Extracted entries —
::::
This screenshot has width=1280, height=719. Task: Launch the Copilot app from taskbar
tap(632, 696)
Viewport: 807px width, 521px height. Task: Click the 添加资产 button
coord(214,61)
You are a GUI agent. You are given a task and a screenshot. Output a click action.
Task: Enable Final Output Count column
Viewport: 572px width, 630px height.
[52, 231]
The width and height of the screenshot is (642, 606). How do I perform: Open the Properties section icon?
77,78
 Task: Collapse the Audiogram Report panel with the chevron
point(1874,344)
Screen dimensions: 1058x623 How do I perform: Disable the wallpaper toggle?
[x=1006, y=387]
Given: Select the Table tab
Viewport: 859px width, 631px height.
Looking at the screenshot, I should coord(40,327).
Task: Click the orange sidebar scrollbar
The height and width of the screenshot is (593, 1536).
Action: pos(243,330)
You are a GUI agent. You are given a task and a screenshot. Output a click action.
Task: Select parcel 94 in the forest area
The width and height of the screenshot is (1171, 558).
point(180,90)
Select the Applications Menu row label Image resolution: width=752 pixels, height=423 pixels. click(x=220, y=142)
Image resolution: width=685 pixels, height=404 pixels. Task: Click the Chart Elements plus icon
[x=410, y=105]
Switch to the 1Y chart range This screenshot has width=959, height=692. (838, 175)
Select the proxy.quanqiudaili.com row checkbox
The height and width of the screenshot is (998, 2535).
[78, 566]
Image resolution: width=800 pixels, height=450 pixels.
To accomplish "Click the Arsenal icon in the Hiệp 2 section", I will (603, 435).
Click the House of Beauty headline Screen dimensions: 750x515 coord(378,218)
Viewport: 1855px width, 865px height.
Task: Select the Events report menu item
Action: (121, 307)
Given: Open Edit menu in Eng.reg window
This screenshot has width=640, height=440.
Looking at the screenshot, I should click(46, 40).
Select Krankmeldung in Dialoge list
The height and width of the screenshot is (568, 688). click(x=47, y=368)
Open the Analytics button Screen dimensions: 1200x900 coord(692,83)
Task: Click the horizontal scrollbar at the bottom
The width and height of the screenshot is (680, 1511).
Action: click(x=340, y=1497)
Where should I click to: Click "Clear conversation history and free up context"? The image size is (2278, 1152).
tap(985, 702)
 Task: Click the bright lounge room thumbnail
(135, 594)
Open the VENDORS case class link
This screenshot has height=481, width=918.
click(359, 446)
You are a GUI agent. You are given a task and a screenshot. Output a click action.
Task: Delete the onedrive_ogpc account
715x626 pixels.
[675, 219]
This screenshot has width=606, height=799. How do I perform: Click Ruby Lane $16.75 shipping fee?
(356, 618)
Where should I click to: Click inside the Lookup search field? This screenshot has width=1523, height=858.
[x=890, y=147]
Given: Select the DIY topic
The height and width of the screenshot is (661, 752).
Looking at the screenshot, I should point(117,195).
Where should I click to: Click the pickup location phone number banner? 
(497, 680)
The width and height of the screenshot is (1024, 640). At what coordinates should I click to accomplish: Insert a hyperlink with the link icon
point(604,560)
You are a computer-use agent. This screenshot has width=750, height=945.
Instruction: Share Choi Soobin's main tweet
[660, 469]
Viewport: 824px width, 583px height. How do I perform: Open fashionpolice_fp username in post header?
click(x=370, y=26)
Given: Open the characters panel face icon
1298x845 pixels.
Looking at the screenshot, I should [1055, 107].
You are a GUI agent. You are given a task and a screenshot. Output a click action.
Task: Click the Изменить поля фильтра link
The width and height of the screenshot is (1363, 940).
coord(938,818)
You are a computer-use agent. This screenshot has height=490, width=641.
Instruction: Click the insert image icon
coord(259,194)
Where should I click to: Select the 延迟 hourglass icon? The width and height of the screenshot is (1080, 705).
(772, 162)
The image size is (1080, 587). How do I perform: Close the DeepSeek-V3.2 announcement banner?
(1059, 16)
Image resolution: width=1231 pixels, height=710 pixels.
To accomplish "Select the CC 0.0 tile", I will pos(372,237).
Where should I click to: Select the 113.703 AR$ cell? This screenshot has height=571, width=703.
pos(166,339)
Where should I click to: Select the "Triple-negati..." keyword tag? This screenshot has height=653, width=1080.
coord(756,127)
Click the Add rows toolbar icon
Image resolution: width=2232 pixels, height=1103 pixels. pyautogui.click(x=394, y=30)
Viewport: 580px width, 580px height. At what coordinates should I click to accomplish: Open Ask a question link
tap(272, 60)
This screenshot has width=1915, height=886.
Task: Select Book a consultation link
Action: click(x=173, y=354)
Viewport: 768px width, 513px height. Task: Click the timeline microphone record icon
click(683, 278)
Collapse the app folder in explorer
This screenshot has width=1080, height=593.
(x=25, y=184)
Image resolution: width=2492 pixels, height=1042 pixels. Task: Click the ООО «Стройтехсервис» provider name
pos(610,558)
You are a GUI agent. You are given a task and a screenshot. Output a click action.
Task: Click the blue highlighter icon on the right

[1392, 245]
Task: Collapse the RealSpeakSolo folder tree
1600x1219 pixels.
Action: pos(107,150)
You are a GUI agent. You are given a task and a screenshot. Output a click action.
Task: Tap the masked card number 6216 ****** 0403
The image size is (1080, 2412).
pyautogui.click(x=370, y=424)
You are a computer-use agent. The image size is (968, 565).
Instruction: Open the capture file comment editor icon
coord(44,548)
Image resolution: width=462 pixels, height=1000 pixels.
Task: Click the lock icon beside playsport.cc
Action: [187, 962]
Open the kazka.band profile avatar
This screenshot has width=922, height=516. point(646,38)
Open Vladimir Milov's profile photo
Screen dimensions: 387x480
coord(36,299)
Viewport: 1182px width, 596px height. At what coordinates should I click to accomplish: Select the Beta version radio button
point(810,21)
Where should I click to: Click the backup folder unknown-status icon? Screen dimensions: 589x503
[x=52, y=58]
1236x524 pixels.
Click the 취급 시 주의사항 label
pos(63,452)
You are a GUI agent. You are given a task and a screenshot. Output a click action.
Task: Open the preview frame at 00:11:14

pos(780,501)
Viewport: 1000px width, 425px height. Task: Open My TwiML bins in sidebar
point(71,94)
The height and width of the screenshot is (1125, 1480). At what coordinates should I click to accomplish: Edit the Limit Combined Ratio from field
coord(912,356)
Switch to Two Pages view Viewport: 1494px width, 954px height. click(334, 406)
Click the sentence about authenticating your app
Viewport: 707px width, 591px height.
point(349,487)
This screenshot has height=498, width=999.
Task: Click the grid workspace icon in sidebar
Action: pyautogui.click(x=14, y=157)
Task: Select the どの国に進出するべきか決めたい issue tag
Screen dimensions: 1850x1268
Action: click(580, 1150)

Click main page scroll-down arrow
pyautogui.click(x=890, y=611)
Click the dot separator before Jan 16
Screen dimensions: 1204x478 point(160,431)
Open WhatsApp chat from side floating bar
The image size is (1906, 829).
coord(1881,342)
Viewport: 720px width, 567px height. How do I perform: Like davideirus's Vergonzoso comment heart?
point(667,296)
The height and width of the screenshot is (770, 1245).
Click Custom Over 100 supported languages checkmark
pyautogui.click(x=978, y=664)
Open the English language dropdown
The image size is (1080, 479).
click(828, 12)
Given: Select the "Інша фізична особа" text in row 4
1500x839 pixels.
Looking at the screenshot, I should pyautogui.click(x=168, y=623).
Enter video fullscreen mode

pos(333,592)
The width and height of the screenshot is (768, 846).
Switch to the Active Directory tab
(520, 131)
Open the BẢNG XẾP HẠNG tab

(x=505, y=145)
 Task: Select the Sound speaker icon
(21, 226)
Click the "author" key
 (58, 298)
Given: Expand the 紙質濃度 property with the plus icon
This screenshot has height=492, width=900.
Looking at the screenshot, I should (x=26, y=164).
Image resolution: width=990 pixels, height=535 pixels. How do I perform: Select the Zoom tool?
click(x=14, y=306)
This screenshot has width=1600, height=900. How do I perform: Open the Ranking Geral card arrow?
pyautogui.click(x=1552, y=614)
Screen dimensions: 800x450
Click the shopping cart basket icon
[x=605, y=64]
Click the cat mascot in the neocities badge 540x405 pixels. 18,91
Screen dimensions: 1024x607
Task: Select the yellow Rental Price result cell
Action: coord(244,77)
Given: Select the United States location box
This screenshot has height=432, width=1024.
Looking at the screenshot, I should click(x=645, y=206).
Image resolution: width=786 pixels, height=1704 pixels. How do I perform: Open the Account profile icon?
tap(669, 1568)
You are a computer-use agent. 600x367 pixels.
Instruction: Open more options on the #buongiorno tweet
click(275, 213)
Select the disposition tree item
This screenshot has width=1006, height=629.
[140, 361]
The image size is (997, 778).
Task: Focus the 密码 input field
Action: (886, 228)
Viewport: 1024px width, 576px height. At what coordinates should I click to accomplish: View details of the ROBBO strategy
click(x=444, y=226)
::::
Assignment — Scan the material above. Copy each line that holds the word "scrollbar".

Solved exercise —
Task: Click the orange sidebar scrollbar
Task: Click the horizontal scrollbar at the bottom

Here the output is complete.